*** Information shown ***

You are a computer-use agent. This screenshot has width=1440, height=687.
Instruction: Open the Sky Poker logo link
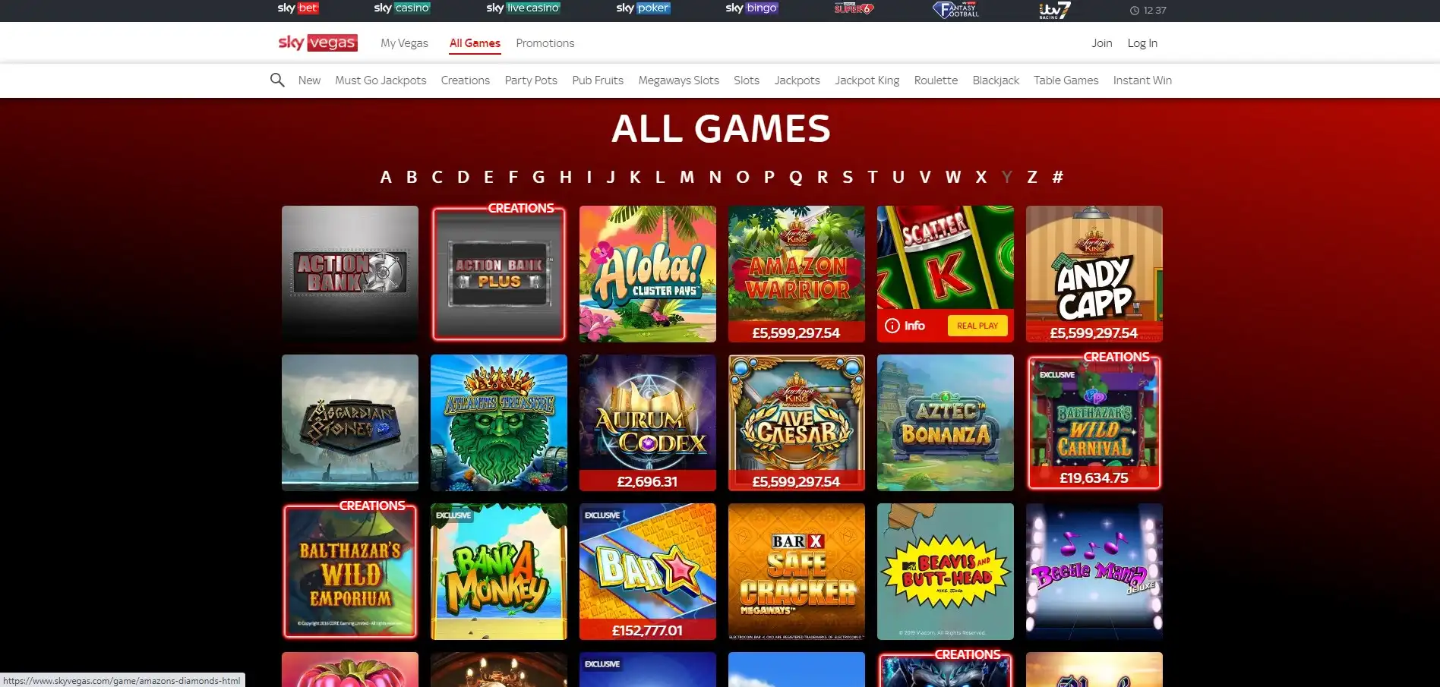[x=643, y=8]
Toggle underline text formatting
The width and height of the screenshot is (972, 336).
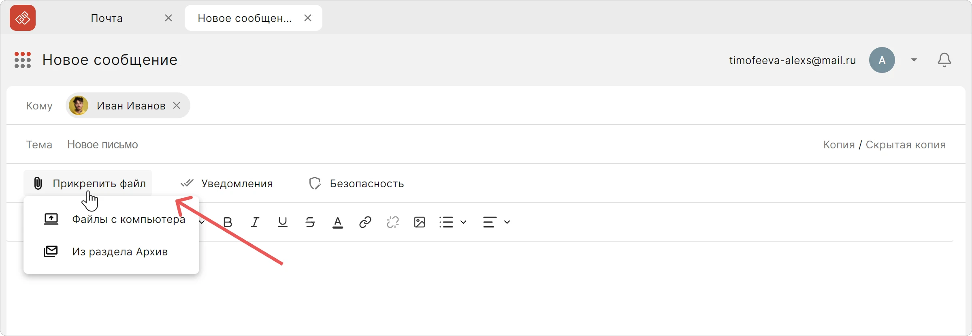[283, 222]
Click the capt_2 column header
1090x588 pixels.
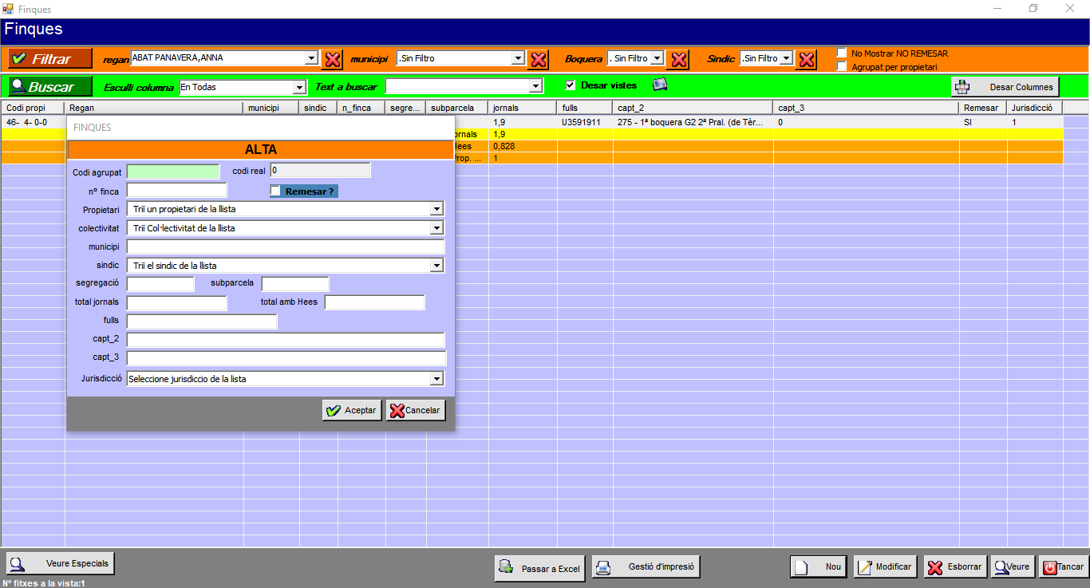692,108
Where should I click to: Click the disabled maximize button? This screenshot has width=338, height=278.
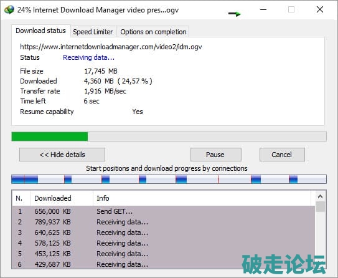pos(291,9)
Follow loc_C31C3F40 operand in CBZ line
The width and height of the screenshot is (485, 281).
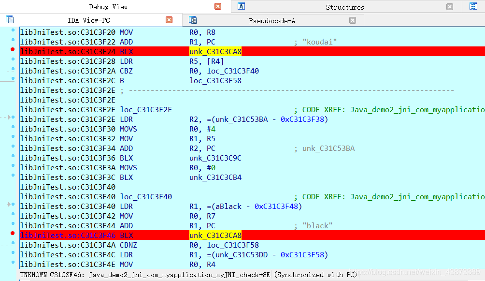tap(233, 71)
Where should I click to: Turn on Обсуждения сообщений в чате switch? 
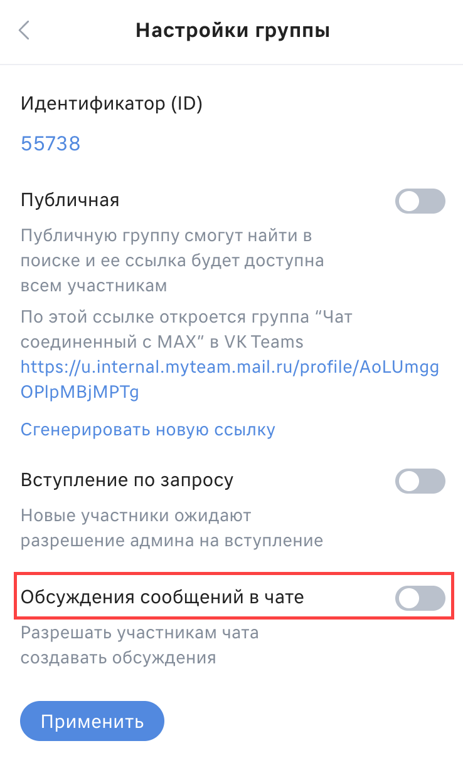pyautogui.click(x=420, y=598)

*** End of Information shown ***

▶ [Exercise requirements]
I'd like every record printed exactly, with the pictures left out.

▶ [Written reply]
You are a computer-use agent. This screenshot has width=1440, height=687.
Instruction: Open the Sky Poker logo link
[x=643, y=8]
Toggle underline text formatting
The width and height of the screenshot is (972, 336).
[283, 222]
Click the capt_2 column header
1090x588 pixels.
692,108
Where should I click to: Click the disabled maximize button? This screenshot has width=338, height=278.
pos(291,9)
Follow loc_C31C3F40 operand in CBZ line
The width and height of the screenshot is (485, 281).
tap(233, 71)
Where should I click to: Turn on Обсуждения сообщений в чате switch? 
pyautogui.click(x=420, y=598)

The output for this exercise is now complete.